### What the task requires:
Please show all lines of the records that include "taskbar".

### Provided data:
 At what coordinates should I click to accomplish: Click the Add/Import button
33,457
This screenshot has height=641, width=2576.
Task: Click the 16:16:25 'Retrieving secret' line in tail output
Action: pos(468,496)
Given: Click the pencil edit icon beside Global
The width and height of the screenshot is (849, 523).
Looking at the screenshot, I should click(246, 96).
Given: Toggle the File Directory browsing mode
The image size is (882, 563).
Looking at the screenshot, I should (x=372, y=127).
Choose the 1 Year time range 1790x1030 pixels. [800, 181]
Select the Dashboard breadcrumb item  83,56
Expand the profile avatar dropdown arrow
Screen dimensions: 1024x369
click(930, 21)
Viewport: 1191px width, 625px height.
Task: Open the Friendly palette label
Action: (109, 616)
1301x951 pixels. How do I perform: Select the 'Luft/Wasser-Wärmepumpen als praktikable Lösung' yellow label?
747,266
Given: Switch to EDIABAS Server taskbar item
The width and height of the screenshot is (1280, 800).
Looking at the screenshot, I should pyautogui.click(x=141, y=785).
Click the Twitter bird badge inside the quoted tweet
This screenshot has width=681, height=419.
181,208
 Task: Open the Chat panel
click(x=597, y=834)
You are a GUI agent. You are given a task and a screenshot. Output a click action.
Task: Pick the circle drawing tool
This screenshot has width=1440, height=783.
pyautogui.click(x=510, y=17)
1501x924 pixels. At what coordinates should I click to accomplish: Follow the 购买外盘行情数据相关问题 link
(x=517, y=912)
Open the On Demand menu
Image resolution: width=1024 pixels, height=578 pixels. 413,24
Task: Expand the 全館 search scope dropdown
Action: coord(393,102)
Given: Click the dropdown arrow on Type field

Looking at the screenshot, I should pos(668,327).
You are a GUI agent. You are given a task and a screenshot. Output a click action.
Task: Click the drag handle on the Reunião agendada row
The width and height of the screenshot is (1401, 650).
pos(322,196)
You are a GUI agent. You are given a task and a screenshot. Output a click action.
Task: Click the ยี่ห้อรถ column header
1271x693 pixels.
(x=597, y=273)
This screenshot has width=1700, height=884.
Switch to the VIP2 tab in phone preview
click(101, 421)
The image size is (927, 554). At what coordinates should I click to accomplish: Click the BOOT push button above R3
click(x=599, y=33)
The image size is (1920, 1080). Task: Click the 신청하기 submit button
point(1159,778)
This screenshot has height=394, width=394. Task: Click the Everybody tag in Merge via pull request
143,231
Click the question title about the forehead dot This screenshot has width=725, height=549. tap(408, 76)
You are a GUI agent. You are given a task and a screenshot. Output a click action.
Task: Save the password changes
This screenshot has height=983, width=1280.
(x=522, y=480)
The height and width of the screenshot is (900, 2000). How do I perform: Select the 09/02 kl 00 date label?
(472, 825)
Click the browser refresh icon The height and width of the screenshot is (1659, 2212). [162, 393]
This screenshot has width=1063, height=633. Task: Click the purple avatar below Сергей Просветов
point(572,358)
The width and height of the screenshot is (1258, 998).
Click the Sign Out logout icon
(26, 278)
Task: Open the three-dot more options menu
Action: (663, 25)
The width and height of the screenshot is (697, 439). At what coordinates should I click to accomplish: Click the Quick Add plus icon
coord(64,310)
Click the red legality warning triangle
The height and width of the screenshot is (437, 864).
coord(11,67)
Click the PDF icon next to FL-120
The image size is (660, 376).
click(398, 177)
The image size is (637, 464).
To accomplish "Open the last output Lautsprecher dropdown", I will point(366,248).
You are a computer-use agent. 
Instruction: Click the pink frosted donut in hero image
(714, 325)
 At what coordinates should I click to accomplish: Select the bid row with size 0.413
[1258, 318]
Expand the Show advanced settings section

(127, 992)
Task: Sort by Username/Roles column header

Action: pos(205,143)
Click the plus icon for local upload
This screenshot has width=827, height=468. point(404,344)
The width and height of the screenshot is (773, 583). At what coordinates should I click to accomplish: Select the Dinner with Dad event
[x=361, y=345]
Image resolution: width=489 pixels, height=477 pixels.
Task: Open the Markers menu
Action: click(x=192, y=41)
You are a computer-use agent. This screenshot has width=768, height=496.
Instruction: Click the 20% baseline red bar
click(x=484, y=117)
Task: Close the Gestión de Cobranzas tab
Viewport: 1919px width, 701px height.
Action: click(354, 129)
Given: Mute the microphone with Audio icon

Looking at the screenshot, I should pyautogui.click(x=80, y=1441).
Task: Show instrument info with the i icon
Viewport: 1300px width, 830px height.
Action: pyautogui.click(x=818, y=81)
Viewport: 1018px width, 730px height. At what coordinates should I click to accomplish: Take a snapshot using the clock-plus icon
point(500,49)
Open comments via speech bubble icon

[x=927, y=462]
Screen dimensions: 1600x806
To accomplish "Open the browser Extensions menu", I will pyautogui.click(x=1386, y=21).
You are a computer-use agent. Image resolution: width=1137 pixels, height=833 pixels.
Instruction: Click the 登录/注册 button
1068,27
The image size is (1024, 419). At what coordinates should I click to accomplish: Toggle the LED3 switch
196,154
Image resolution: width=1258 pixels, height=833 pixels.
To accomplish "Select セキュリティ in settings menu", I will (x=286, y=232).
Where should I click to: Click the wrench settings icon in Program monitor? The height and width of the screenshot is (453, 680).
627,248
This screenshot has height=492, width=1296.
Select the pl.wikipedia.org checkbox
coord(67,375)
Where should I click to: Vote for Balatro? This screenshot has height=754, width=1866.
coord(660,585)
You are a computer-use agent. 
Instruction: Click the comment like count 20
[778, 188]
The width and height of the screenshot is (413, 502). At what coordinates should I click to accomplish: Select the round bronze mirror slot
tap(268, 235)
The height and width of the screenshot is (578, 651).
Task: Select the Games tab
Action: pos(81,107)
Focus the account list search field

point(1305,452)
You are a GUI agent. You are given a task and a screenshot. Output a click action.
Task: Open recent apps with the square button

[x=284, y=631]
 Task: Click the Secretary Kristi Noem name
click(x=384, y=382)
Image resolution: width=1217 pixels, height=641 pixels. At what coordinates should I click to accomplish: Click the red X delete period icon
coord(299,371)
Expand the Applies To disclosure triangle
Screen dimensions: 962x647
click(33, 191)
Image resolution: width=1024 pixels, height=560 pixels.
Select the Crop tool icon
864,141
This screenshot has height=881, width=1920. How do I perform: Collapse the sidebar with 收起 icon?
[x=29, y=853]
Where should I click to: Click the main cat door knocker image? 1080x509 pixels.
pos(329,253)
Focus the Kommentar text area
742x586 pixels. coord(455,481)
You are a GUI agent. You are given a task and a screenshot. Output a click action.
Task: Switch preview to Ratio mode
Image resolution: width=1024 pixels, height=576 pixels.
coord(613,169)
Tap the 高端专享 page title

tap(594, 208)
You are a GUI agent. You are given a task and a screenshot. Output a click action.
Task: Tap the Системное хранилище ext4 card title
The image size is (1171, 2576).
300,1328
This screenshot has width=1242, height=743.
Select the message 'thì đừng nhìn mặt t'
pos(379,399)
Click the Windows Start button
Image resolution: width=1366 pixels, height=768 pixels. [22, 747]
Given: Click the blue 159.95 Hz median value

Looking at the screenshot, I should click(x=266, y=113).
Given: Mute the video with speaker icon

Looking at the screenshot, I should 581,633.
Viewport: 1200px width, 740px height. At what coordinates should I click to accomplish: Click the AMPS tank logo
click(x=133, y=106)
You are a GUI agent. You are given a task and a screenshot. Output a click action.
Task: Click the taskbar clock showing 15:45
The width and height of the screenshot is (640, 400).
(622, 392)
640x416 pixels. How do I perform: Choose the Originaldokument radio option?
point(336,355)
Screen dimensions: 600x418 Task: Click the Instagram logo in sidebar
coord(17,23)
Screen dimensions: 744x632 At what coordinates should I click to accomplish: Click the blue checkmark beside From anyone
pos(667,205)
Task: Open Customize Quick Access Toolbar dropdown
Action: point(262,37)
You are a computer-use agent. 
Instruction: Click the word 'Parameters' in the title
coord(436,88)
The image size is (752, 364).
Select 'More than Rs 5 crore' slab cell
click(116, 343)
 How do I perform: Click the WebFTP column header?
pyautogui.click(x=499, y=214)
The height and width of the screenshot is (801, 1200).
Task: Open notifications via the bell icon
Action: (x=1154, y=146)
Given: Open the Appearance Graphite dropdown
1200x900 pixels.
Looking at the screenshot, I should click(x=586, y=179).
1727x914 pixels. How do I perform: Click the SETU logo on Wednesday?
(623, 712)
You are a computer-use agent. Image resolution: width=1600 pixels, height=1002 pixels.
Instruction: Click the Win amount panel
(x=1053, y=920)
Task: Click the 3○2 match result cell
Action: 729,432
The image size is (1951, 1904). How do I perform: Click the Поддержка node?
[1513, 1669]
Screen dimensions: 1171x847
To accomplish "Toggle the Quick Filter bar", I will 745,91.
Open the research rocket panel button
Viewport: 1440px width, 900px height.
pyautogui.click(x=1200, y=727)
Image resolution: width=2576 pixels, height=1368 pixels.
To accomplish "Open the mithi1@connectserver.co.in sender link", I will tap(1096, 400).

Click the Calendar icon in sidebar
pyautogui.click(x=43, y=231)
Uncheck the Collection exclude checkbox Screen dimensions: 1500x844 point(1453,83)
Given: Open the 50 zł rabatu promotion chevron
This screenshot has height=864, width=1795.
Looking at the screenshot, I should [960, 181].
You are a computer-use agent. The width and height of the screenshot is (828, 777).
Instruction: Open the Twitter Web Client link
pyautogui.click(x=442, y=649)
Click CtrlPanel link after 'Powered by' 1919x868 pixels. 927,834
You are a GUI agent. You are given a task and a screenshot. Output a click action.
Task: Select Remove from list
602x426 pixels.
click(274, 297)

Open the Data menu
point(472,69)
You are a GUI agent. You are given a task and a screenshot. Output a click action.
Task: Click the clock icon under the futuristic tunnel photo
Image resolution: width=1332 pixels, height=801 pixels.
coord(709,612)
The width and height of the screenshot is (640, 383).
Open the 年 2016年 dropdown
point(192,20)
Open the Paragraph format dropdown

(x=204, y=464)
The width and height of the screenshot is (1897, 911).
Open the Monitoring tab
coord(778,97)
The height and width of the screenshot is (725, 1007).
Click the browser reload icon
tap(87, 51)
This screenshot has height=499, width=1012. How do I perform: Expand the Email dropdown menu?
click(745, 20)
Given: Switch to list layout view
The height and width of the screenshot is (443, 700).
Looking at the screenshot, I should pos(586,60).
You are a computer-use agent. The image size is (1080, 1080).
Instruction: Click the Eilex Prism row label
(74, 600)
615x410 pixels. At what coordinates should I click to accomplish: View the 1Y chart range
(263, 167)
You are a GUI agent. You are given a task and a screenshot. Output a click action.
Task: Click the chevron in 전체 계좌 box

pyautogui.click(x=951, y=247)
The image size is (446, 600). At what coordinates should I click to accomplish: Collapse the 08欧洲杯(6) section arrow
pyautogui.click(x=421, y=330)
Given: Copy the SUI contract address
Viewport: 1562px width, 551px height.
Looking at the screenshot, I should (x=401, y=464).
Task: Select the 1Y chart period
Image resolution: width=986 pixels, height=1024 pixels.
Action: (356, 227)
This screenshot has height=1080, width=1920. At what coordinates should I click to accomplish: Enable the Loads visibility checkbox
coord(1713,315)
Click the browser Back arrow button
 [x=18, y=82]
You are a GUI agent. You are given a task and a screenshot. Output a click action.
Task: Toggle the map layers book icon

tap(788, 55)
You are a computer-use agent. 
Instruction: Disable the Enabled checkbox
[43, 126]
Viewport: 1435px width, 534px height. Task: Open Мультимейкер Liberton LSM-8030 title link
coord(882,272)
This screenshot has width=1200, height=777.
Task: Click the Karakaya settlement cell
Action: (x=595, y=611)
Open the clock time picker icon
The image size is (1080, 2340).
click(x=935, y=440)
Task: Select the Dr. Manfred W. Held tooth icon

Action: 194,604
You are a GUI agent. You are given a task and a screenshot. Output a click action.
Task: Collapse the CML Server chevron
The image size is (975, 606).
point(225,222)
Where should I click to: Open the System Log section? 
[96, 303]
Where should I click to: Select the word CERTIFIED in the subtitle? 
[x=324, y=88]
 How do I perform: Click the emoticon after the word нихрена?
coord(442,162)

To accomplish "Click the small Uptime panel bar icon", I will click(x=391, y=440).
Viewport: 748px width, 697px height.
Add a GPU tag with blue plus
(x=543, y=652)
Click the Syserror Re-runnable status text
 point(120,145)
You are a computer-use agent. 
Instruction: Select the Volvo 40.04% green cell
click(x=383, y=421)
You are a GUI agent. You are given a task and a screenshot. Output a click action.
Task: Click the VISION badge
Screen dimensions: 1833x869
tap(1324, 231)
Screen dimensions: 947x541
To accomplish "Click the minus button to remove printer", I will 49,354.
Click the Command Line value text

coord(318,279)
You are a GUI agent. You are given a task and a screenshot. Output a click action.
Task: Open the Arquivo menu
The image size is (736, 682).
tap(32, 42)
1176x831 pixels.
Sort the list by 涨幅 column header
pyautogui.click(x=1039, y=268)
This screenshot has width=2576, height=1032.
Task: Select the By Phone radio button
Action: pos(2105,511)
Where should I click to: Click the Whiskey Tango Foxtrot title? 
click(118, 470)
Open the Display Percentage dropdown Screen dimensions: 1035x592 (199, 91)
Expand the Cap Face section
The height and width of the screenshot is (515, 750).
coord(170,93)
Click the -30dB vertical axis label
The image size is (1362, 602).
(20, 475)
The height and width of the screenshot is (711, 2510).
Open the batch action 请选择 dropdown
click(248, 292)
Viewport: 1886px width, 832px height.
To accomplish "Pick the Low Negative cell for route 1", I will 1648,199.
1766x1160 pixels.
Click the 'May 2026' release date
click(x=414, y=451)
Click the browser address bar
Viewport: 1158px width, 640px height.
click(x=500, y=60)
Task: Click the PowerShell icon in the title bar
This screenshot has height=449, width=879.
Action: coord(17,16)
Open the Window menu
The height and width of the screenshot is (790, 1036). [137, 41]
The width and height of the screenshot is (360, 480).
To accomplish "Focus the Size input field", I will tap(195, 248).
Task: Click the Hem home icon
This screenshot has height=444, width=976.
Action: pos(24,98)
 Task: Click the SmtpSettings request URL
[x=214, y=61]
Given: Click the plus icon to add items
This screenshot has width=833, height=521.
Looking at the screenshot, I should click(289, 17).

### Solution for this problem:
Given: Switch to EDIABAS Server taskbar item
Task: Click the taskbar clock showing 15:45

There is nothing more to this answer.